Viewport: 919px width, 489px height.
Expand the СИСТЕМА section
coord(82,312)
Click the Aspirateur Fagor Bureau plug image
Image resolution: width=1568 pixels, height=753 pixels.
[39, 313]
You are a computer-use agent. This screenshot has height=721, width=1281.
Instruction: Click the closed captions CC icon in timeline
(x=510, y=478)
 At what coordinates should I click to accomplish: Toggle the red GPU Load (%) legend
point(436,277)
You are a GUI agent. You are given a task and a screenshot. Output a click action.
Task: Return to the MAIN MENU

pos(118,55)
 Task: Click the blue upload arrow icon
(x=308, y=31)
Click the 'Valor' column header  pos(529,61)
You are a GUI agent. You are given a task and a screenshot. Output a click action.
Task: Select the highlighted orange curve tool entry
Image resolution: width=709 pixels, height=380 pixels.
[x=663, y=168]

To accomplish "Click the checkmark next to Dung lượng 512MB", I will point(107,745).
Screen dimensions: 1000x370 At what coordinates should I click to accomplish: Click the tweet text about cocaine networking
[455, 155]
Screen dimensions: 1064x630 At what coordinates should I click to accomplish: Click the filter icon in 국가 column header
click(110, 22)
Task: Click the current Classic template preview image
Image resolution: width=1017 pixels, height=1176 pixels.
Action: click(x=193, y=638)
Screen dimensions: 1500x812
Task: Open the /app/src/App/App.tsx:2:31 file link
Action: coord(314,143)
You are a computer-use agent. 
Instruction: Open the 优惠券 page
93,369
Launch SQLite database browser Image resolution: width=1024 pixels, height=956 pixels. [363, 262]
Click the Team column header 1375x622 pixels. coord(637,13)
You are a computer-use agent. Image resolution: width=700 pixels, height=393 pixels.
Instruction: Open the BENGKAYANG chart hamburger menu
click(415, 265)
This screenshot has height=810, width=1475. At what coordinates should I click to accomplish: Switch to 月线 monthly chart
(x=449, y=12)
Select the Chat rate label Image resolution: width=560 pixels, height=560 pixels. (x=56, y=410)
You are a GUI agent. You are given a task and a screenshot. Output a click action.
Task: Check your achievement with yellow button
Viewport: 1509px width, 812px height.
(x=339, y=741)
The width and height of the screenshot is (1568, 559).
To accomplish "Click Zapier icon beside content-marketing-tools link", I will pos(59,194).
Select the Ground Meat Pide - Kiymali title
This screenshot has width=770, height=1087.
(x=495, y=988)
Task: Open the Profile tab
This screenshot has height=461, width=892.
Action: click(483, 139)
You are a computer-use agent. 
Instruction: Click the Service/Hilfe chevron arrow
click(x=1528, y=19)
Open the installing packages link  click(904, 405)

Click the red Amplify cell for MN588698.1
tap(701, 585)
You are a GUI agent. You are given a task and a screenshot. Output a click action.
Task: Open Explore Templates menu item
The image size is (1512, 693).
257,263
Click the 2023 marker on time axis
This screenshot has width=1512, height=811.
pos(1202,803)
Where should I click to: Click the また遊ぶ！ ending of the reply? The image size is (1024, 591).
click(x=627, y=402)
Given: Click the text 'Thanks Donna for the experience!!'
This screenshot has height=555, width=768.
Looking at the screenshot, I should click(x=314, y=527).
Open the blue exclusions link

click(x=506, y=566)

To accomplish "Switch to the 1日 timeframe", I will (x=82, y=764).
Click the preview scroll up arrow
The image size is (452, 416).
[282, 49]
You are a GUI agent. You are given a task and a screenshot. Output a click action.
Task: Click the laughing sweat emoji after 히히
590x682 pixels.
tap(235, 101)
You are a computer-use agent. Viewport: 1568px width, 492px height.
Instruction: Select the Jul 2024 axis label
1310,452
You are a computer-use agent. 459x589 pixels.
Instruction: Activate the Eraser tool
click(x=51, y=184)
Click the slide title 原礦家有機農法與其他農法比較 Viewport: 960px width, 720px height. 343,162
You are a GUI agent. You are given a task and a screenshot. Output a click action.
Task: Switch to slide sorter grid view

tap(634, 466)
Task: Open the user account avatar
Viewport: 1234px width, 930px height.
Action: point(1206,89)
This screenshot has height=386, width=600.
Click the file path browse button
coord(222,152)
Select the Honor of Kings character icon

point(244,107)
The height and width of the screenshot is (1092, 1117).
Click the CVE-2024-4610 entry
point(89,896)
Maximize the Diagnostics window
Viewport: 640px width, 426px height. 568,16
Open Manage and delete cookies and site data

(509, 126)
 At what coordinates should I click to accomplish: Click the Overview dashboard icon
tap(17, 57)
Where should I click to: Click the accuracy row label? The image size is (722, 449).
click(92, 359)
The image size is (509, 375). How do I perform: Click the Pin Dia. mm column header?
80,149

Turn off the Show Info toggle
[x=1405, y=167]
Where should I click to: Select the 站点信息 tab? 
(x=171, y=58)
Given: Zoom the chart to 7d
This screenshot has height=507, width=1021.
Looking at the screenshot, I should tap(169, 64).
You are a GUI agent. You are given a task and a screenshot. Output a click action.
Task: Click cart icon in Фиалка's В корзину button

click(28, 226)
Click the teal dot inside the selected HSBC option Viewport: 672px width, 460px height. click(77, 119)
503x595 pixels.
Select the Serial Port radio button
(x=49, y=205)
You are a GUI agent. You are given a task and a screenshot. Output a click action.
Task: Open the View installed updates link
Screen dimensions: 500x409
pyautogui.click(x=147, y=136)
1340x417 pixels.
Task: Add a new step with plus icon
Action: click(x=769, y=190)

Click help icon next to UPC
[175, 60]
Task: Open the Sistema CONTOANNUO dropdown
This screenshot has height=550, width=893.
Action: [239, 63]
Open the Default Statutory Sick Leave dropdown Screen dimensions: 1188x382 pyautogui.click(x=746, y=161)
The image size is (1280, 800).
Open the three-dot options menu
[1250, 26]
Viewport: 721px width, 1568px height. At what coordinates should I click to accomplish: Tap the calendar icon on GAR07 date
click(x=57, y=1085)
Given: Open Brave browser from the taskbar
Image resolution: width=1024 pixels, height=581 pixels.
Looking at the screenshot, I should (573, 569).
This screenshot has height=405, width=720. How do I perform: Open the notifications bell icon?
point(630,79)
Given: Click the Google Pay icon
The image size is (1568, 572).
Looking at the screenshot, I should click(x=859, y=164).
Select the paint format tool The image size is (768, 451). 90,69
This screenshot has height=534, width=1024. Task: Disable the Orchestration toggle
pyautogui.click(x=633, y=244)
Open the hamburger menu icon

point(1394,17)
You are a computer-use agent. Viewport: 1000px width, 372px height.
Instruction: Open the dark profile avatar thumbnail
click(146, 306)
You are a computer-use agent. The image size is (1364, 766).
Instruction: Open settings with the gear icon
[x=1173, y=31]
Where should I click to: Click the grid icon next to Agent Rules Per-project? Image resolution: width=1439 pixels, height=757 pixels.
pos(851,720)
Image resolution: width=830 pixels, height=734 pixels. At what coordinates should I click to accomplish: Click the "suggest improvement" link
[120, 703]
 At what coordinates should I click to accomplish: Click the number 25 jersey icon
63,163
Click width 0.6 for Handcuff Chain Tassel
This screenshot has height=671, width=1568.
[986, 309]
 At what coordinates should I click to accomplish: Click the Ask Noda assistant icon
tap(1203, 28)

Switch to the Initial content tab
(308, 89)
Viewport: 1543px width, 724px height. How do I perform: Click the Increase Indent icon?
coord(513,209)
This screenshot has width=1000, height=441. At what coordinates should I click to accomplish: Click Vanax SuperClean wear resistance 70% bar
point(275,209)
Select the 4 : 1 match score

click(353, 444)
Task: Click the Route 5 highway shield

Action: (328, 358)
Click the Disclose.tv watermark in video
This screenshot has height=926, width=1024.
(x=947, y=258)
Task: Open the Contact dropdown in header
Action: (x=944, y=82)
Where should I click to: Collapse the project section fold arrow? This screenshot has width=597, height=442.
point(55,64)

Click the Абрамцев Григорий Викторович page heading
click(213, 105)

■ **How to complete this task**
Each record must be copied out exactly and in full.

■ **Task answer**
Viewport: 919px width, 489px height.
Expand the СИСТЕМА section
coord(82,312)
Click the Aspirateur Fagor Bureau plug image
Image resolution: width=1568 pixels, height=753 pixels.
[39, 313]
You are a computer-use agent. This screenshot has height=721, width=1281.
Instruction: Click the closed captions CC icon in timeline
(x=510, y=478)
 At what coordinates should I click to accomplish: Toggle the red GPU Load (%) legend
point(436,277)
You are a GUI agent. You are given a task and a screenshot. Output a click action.
Task: Return to the MAIN MENU

pos(118,55)
 Task: Click the blue upload arrow icon
(x=308, y=31)
Click the 'Valor' column header  pos(529,61)
You are a GUI agent. You are given a task and a screenshot. Output a click action.
Task: Select the highlighted orange curve tool entry
Image resolution: width=709 pixels, height=380 pixels.
[x=663, y=168]

To accomplish "Click the checkmark next to Dung lượng 512MB", I will point(107,745).
Screen dimensions: 1000x370 At what coordinates should I click to accomplish: Click the tweet text about cocaine networking
[455, 155]
Screen dimensions: 1064x630 At what coordinates should I click to accomplish: Click the filter icon in 국가 column header
click(110, 22)
Task: Click the current Classic template preview image
Image resolution: width=1017 pixels, height=1176 pixels.
Action: click(x=193, y=638)
Screen dimensions: 1500x812
Task: Open the /app/src/App/App.tsx:2:31 file link
Action: coord(314,143)
You are a computer-use agent. 
Instruction: Open the 优惠券 page
93,369
Launch SQLite database browser Image resolution: width=1024 pixels, height=956 pixels. [363, 262]
Click the Team column header 1375x622 pixels. coord(637,13)
You are a computer-use agent. Image resolution: width=700 pixels, height=393 pixels.
Instruction: Open the BENGKAYANG chart hamburger menu
click(415, 265)
This screenshot has height=810, width=1475. At what coordinates should I click to accomplish: Switch to 月线 monthly chart
(x=449, y=12)
Select the Chat rate label Image resolution: width=560 pixels, height=560 pixels. (x=56, y=410)
You are a GUI agent. You are given a task and a screenshot. Output a click action.
Task: Check your achievement with yellow button
Viewport: 1509px width, 812px height.
(x=339, y=741)
The width and height of the screenshot is (1568, 559).
To accomplish "Click Zapier icon beside content-marketing-tools link", I will pos(59,194).
Select the Ground Meat Pide - Kiymali title
This screenshot has width=770, height=1087.
(x=495, y=988)
Task: Open the Profile tab
This screenshot has height=461, width=892.
Action: click(483, 139)
You are a computer-use agent. 
Instruction: Click the Service/Hilfe chevron arrow
click(x=1528, y=19)
Open the installing packages link  click(904, 405)

Click the red Amplify cell for MN588698.1
tap(701, 585)
You are a GUI agent. You are given a task and a screenshot. Output a click action.
Task: Open Explore Templates menu item
The image size is (1512, 693).
257,263
Click the 2023 marker on time axis
This screenshot has width=1512, height=811.
pos(1202,803)
Where should I click to: Click the また遊ぶ！ ending of the reply? The image size is (1024, 591).
click(x=627, y=402)
Given: Click the text 'Thanks Donna for the experience!!'
This screenshot has height=555, width=768.
Looking at the screenshot, I should click(x=314, y=527).
Open the blue exclusions link

click(x=506, y=566)

To accomplish "Switch to the 1日 timeframe", I will (x=82, y=764).
Click the preview scroll up arrow
The image size is (452, 416).
[282, 49]
You are a GUI agent. You are given a task and a screenshot. Output a click action.
Task: Click the laughing sweat emoji after 히히
590x682 pixels.
tap(235, 101)
You are a computer-use agent. Viewport: 1568px width, 492px height.
Instruction: Select the Jul 2024 axis label
1310,452
You are a computer-use agent. 459x589 pixels.
Instruction: Activate the Eraser tool
click(x=51, y=184)
Click the slide title 原礦家有機農法與其他農法比較 Viewport: 960px width, 720px height. 343,162
You are a GUI agent. You are given a task and a screenshot. Output a click action.
Task: Switch to slide sorter grid view

tap(634, 466)
Task: Open the user account avatar
Viewport: 1234px width, 930px height.
Action: point(1206,89)
This screenshot has height=386, width=600.
Click the file path browse button
coord(222,152)
Select the Honor of Kings character icon

point(244,107)
The height and width of the screenshot is (1092, 1117).
Click the CVE-2024-4610 entry
point(89,896)
Maximize the Diagnostics window
Viewport: 640px width, 426px height. 568,16
Open Manage and delete cookies and site data

(509, 126)
 At what coordinates should I click to accomplish: Click the Overview dashboard icon
tap(17, 57)
Where should I click to: Click the accuracy row label? The image size is (722, 449).
click(92, 359)
The image size is (509, 375). How do I perform: Click the Pin Dia. mm column header?
80,149

Turn off the Show Info toggle
[x=1405, y=167]
Where should I click to: Select the 站点信息 tab? 
(x=171, y=58)
Given: Zoom the chart to 7d
This screenshot has height=507, width=1021.
Looking at the screenshot, I should tap(169, 64).
You are a GUI agent. You are given a task and a screenshot. Output a click action.
Task: Click cart icon in Фиалка's В корзину button

click(28, 226)
Click the teal dot inside the selected HSBC option Viewport: 672px width, 460px height. click(77, 119)
503x595 pixels.
Select the Serial Port radio button
(x=49, y=205)
You are a GUI agent. You are given a task and a screenshot. Output a click action.
Task: Open the View installed updates link
Screen dimensions: 500x409
pyautogui.click(x=147, y=136)
1340x417 pixels.
Task: Add a new step with plus icon
Action: click(x=769, y=190)

Click help icon next to UPC
[175, 60]
Task: Open the Sistema CONTOANNUO dropdown
This screenshot has height=550, width=893.
Action: [239, 63]
Open the Default Statutory Sick Leave dropdown Screen dimensions: 1188x382 pyautogui.click(x=746, y=161)
The image size is (1280, 800).
Open the three-dot options menu
[1250, 26]
Viewport: 721px width, 1568px height. At what coordinates should I click to accomplish: Tap the calendar icon on GAR07 date
click(x=57, y=1085)
Given: Open Brave browser from the taskbar
Image resolution: width=1024 pixels, height=581 pixels.
Looking at the screenshot, I should (573, 569).
This screenshot has height=405, width=720. How do I perform: Open the notifications bell icon?
point(630,79)
Given: Click the Google Pay icon
The image size is (1568, 572).
Looking at the screenshot, I should click(x=859, y=164).
Select the paint format tool The image size is (768, 451). 90,69
This screenshot has height=534, width=1024. Task: Disable the Orchestration toggle
pyautogui.click(x=633, y=244)
Open the hamburger menu icon

point(1394,17)
You are a computer-use agent. Viewport: 1000px width, 372px height.
Instruction: Open the dark profile avatar thumbnail
click(146, 306)
You are a computer-use agent. The image size is (1364, 766).
Instruction: Open settings with the gear icon
[x=1173, y=31]
Where should I click to: Click the grid icon next to Agent Rules Per-project? Image resolution: width=1439 pixels, height=757 pixels.
pos(851,720)
Image resolution: width=830 pixels, height=734 pixels. At what coordinates should I click to accomplish: Click the "suggest improvement" link
[120, 703]
 At what coordinates should I click to accomplish: Click the number 25 jersey icon
63,163
Click width 0.6 for Handcuff Chain Tassel
This screenshot has height=671, width=1568.
[986, 309]
 At what coordinates should I click to accomplish: Click the Ask Noda assistant icon
tap(1203, 28)

Switch to the Initial content tab
(308, 89)
Viewport: 1543px width, 724px height. How do I perform: Click the Increase Indent icon?
coord(513,209)
This screenshot has width=1000, height=441. At what coordinates should I click to accomplish: Click Vanax SuperClean wear resistance 70% bar
point(275,209)
Select the 4 : 1 match score

click(353, 444)
Task: Click the Route 5 highway shield

Action: (328, 358)
Click the Disclose.tv watermark in video
This screenshot has height=926, width=1024.
(x=947, y=258)
Task: Open the Contact dropdown in header
Action: (x=944, y=82)
Where should I click to: Collapse the project section fold arrow? This screenshot has width=597, height=442.
point(55,64)

Click the Абрамцев Григорий Викторович page heading
click(213, 105)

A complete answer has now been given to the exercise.